Keywords: Health literacy, Comprehension, Internet Based intervention, Osteoarthritis, Osteotomy

Copyright

© 2021 The Author(s).
This is an open access article distributed under the terms of the Creative Commons Attribution License (http://creativecommons.org/licenses/by/4.0/), which permits unrestricted use, distribution, and reproduction in any medium, provided the original work is properly cited.


Introduction

Knee osteoarthritis (OA) is the most common joint disorder, representing a significant health burden. 1 The lifetime risk of developing knee OA is estimated at 47% in women and 40% in men. 2 Symptoms of knee OA include pain, stiffness and activity limitations.

Initial management of knee OA is non-operative, with simple analgesics and lifestyle adaptations including weight loss and activity modification to relieve symptoms. If symptoms progress despite optimisation of non-operative measures, surgical options are considered. High tibial osteotomy (HTO) offers an alternative treatment to arthroplasty in active patients with malalignment and isolated compartment OA. HTO is a joint preserving procedure which allows return to high impact activities and sports with no restrictions, 3 whilst delaying or preventing any subsequent requirement for arthroplasty.
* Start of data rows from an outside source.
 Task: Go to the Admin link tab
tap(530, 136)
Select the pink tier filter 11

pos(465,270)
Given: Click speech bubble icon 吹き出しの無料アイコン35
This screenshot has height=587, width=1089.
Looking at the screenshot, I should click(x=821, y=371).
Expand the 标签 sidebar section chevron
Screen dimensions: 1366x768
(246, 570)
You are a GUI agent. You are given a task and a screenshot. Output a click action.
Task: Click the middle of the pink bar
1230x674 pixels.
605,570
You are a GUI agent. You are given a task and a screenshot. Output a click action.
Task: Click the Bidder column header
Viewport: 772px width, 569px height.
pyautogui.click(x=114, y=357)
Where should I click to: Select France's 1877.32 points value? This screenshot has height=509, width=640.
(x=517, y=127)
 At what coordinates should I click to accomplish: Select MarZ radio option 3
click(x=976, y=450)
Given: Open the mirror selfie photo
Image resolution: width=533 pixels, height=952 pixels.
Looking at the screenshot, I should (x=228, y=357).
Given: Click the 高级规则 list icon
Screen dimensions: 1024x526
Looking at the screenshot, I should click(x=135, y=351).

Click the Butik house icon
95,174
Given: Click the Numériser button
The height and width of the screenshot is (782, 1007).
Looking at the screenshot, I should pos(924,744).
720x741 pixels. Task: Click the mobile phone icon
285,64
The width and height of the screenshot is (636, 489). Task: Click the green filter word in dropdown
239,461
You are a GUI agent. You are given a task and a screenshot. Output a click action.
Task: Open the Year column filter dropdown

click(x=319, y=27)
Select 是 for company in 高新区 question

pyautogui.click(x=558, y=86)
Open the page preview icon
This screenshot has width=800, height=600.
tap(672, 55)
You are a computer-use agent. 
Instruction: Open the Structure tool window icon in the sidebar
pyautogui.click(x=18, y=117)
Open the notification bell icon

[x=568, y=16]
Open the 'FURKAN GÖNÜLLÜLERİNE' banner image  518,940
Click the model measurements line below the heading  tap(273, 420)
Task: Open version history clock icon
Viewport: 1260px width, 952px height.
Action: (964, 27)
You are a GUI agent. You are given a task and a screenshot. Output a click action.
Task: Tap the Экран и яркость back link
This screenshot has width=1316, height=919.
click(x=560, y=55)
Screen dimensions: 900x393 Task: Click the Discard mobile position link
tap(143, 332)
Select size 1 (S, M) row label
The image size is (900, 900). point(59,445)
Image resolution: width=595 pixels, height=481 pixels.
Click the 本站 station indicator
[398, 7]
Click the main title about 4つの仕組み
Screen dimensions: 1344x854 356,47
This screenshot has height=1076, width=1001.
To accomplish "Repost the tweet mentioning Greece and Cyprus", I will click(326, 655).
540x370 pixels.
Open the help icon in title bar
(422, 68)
Patient’s utilise many types of information when making a decision about elective surgery, including online information, leaflets, and face-to-face consultations. 4 Information retention following a face-to-face consultation is low. 5 A substantial proportion of patients therefore utilise the internet to research any potential surgery following their initial consultation. 4,6 The internet is largely unregulated and there are concerns regarding the quality of information provided. 7,8 Information presented to patients must be of high quality and appropriate readability to promote patient engagement with decision-making and prevent unnecessary anxiety, distress and mis-information.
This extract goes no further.